Exploring the roles of ascorbic acid/L-cysteine in boosted carbamazepine degradation by biochar-CuFe2O4/Fe2O3/CuO/peroxymonosulfate: Taguchi optimization and mechanistic studies

Abstract

The present research aimed to improve the efficiency of a novel walnut shell biochar-CuFe2O4/Fe2O3/CuO (BC-CuFeO) nanocomposite for the activation of peroxymonosulfate (PMS) for the degradation of carbamazepine (CBZ), as a recalcitrant organic pollutant. Ascorbic acid (H2A) and L-cysteine (LC) were utilized to significantly increase CBZ removal efficiency in the BC-CuFeO/PMS system.
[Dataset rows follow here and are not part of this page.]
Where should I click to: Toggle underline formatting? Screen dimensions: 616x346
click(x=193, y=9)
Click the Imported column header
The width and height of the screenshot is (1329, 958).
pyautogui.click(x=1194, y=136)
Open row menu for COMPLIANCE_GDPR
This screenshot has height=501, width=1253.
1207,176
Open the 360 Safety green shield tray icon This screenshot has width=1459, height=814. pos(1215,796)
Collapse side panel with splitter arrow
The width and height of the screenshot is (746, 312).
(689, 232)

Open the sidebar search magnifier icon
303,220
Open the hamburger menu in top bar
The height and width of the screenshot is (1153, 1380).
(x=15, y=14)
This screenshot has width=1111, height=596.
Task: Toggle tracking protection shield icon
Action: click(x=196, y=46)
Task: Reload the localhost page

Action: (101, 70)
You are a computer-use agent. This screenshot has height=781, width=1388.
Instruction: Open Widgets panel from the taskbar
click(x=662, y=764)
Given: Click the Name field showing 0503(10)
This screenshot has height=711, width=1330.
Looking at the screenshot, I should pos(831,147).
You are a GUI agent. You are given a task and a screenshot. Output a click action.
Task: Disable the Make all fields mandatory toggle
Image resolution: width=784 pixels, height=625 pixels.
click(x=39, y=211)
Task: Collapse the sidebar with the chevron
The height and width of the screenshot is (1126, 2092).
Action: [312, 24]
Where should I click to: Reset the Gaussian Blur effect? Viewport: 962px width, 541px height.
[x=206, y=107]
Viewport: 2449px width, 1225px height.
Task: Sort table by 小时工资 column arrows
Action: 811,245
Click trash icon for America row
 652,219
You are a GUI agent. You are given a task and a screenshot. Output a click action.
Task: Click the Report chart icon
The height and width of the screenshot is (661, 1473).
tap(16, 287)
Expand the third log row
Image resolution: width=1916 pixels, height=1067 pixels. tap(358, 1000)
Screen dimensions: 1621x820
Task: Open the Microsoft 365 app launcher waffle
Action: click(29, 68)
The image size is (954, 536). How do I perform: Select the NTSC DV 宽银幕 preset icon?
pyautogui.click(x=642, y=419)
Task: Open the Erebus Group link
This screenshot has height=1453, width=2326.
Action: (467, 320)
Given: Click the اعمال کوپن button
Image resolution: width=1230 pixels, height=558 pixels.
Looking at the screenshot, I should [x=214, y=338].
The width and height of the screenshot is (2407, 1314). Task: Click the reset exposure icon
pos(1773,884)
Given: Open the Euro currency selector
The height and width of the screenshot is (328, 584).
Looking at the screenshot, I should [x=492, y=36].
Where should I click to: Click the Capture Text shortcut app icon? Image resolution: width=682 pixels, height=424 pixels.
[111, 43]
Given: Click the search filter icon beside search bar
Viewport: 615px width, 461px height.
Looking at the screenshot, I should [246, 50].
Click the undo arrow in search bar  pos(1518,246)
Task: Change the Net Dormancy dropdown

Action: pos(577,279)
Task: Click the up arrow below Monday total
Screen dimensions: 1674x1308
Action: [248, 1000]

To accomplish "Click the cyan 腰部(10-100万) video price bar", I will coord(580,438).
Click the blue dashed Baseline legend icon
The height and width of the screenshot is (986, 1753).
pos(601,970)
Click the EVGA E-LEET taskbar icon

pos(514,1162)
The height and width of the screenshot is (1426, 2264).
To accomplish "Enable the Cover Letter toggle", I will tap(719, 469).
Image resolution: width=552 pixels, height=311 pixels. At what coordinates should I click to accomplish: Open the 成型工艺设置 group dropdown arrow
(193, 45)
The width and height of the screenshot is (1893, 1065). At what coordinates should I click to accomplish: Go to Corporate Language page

An L-16 Taguchi design was applied to identify the relative significance of the operating parameters for the degradation of CBZ. In addition, both the BC-CuFeO/PMS/H2A and BC-CuFeO/PMS/LC systems demonstrated outstanding CBZ degradation performance in the presence of humic acid, sodium chloride, and sodium nitrate, respectively. The scavenging experiments indicated that 1O2, ·OH, O2•−, and SO4•− were responsible for CBZ degradation in the BC-CuFeO/PMS/H2A system, while O2•−, 1O2, and ·OH contributed to CBZ degradation in the BC-CuFeO/PMS/LC system. Furthermore, the intermediates and pathways of CBZ degradation were determined via Q-TOF-MS analysis, and the potential toxicity of the products was assessed via Toxicity Estimation Software Tool analysis. The practicality of the nanocomposites was also evaluated through the fabrication of catalytic balls and catalytic membranes, followed by the study of their stability for wastewater treatment. In conclusion, this study provides novel and promising PMS activation methods for the efficient removal of recalcitrant pollutants from wastewater.